Streep of course starred as the Witch in the 2014 film version of Sondheim's musical, Into the Woods. But who knows if she'll be singing a song from that production. My husband Joe is a HUGE Sondheim fan, so the two of us will definitely be tuning in to find out!


Saturday, April 18, 2020

A quintet of new voices awaits

Things are very much on hold these days. Our jobs, our activities, the world. That certainly includes the work that takes place among filmmakers. Most, if not all, production has been shut down for film and television due to the Covid-19 pandemic, which certainly affects Meryl too. We already know that The Prom still has a good chance of reaching Netflix by the end of the year. I'm actually surprised that we don't have more news on Steven Soderbergh's HBO Max film, Let Them All Talk. I wouldn't be surprised if we get news this week that it's coming out before May, or that it's not being released until fall. Who knows.

With all this in mind, my mind wanders into the realm of possibility again.
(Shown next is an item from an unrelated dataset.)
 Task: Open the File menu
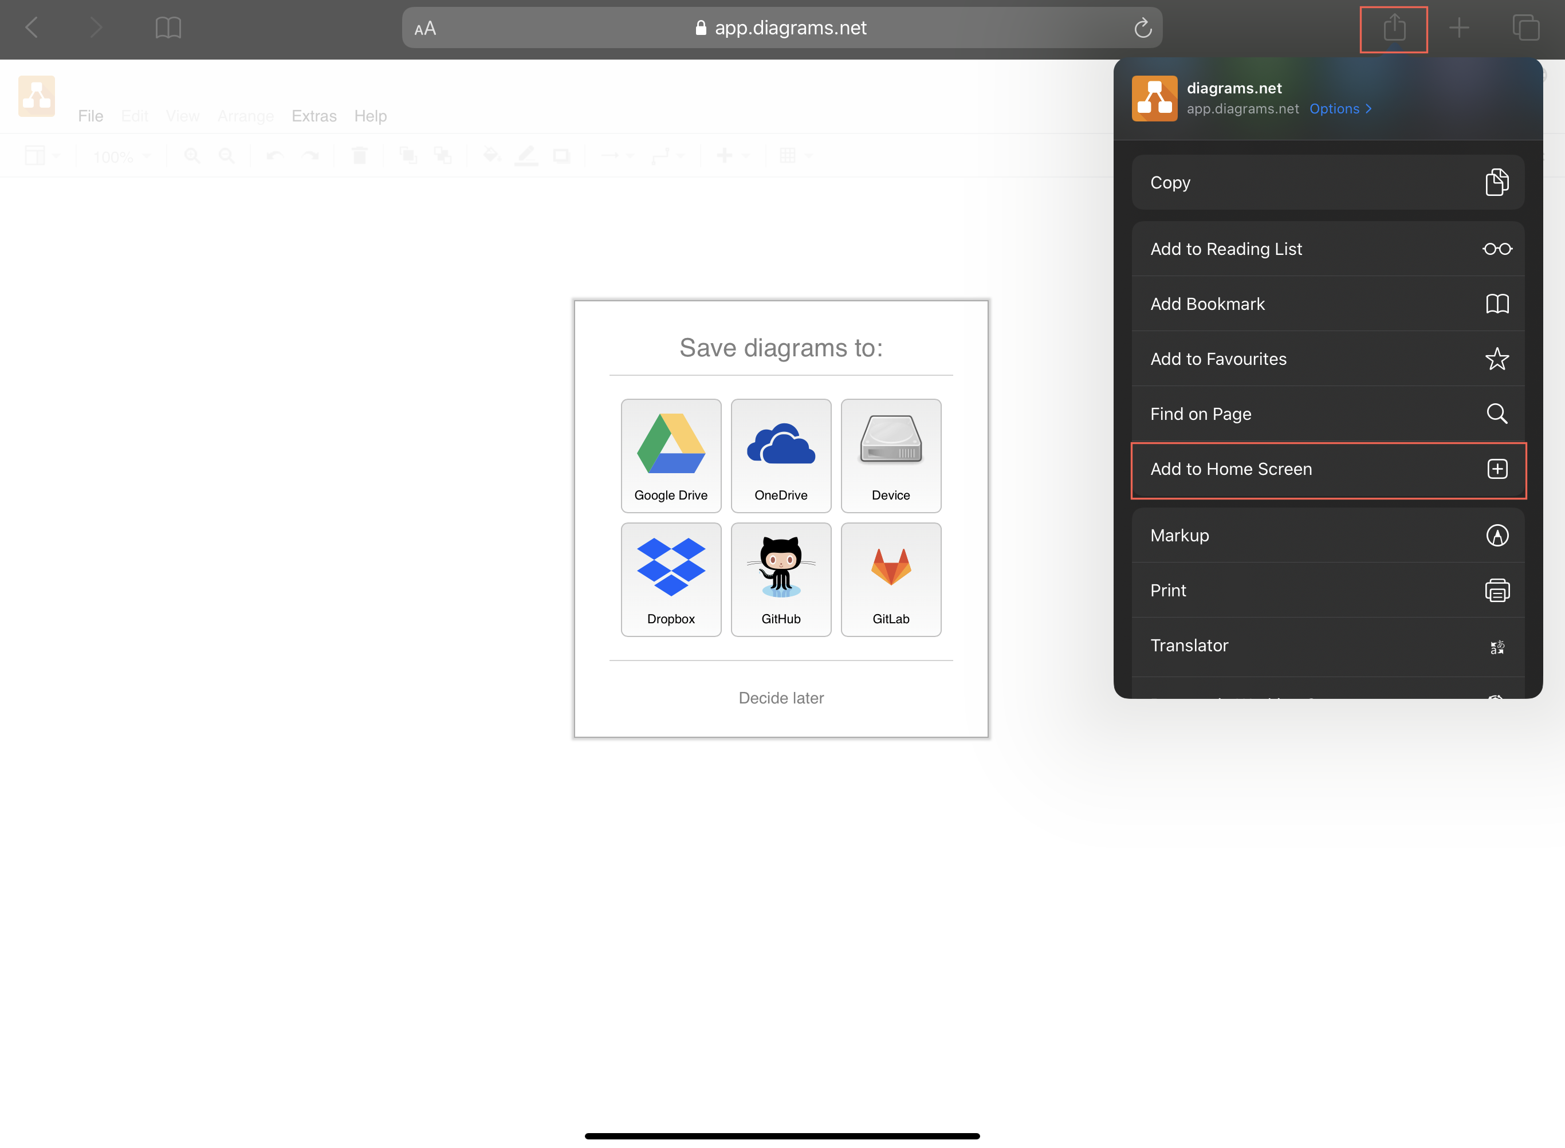[90, 115]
Meryl has no future projects "solidified" for production coming up over the next year. Five film roles stand out to me that would potentially be great biopic vehicles. Each of them include a lead character with a very distinct voice, which is Meryl's specialty (and something I personally love witnessing). The fun thing is, all five of the below roles actually have completed scripts, just waiting for that elusive green light. Some food for thought amidst these quiet days.

1. Maria Callas in Master Class

I start with this one because it might be the least likely to happen, knowing that it was probably only a "go" if Mike Nichols were still with us. It might be a stretch age-wise for even Meryl at this point as well. But you never know! She'd get to do a Greek-American accent.





2. Diana Nyad in Nyad

Nyad doesn't necessarily have an accent, per se, but she has a distinct speaking style, and often quotes her adoptive father, who was Greek-Egyptian. I've actually read this script, and Nyad speaks some Spanish in it as well. Knowing the Tokyo Olympics are now pushed to 2021, if this were to film at the end of this year, it would be a great film to release during all the competitive hype of The Games next summer.





3. Lilly Ledbetter in Lilly

I've posted about this in recent weeks. Meryl has backed director Rachel Feldman's script about the fair pay activist, and the film is currently listed as "in production" on IMDb. I continue to maintain that it would be super weird to me that if the role is for someone in Meryl's age demographic, that she wouldn't be the first choice to play her. She'd get to do an Alabaman accent.





4. Susan Boyle (no known title, possibly The Woman I Was Born to Be)

It's been almost seven years since rumors first swirled that Meryl was being courted to play the Scottish star made famous after her 2009 appearance on Britain's Got Talent. Those rumors were bolstered a bit more this past fall when it was revealed that the film, based on Boyle's 2010 memoir, was likely moving ahead within the next year. Boyle was quoted as saying that the woman selected to portray her was a "bit of a surprise," and that she had some say in the casting.




5. Anna Anderson in Duchess

This is likely going to be a new one for people. Anderson was an eccentric Prussian woman who fooled many people into believing she was actually the slain Romanov princes, the Grand Duchess Anastasia of Russia. This film has been in development hell since 2014, when it was announced that Glenn Close would be portraying the title character. It's to a be a dark comedy, during the time Anderson's husband sort of kidnaps her out of her court-ordered retirement home to take her on a honeymoon road trip through Virginia.

I doubt at this point it'll ever happen with Close, and I'm sure people will flip out if Meryl ever "stole" the role. Regardless, it'd be an interesting person to see on screen. I've read that Anderson (born
Franziska Schanzkowska) spoke with what was described by some hospital orderlies as "German with a Russian accent."